Segment Start: Document extract

Hüseyin Kala

Personal information
- Full name: Hüseyin Kala
- Date of birth: May 5, 1987 (age 39)
- Place of birth: Antakya, Hatay, Turkey
- Height: 1.84 m (6 ft 0 in)
- Position: Winger

Team information
- Current team: BB Bodrumspor
- Number: 10

Youth career
- 2001–2005: Antakyaspor

Senior career*
- Years: Team / Apps / (Gls)
- 2005–2006: Antakyaspor / 23 / (2)
- 2006: Hatayspor / 3 / (0)
- 2007–2010: Etimesgut Şekerspor / 85 / (19)
- 2010–2014: Kasımpaşa / 66 / (5)
- 2014: Kayseri Erciyesspor / 7 / (0)
- 2014–2016: Adana Demirspor / 54 / (3)
- 2016–2018: Şanlıurfaspor / 52 / (17)
- 2018–: BB Bodrumspor / 23 / (3)

= Hüseyin Kala =

Turkish footballer (born 1987)

Hüseyin Kala (born 5 May 1987) is a Turkish professional footballer who plays as a winger for BB Bodrumspor.

Segment End: Document extract

#### [Tasks and exercises]
**a)** In the footballer's profile, the senior career entry for BB Bodrumspor reads "2018–" with no end year. Using the rest of the profile, explain what that open range indicates.
**b)** Continue the article on Hüseyin Kala from its last sentence.

Segment Start: Exercise data

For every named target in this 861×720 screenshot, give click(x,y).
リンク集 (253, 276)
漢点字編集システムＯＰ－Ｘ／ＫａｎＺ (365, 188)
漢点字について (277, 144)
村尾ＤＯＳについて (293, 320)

Segment End: Exercise data

#### [Answers for the exercise]
**a)** It indicates that his spell at BB Bodrumspor had not ended. The profile lists BB Bodrumspor as his current team, and the closing sentence says he plays as a winger for that club.

**b)**
==Club career==
Kala began his career with local club Antakyaspor in 2001. He spent four years with the youth teams before signing his first professional contract on 1 September 2005, making 23 appearances in his only season with the senior team. Another local club, Hatayspor, transferred him at the end of the season. He made three appearances before his contract was terminated on 29 December 2006. Etimesgut Şekerspor signed Kala on a free transfer on 29 January 2007. He spent three and a half years with the club, making 85 appearances while scoring 19 goals. The club terminated his contract on 28 May 2010. Kasımpaşa signed him on a free transfer three months later. Kala started his career with the club in the reserves. He made his Süper Lig debut on 27 September 2010.
Kala signed for Adana Demirspor as they won promotion the same season.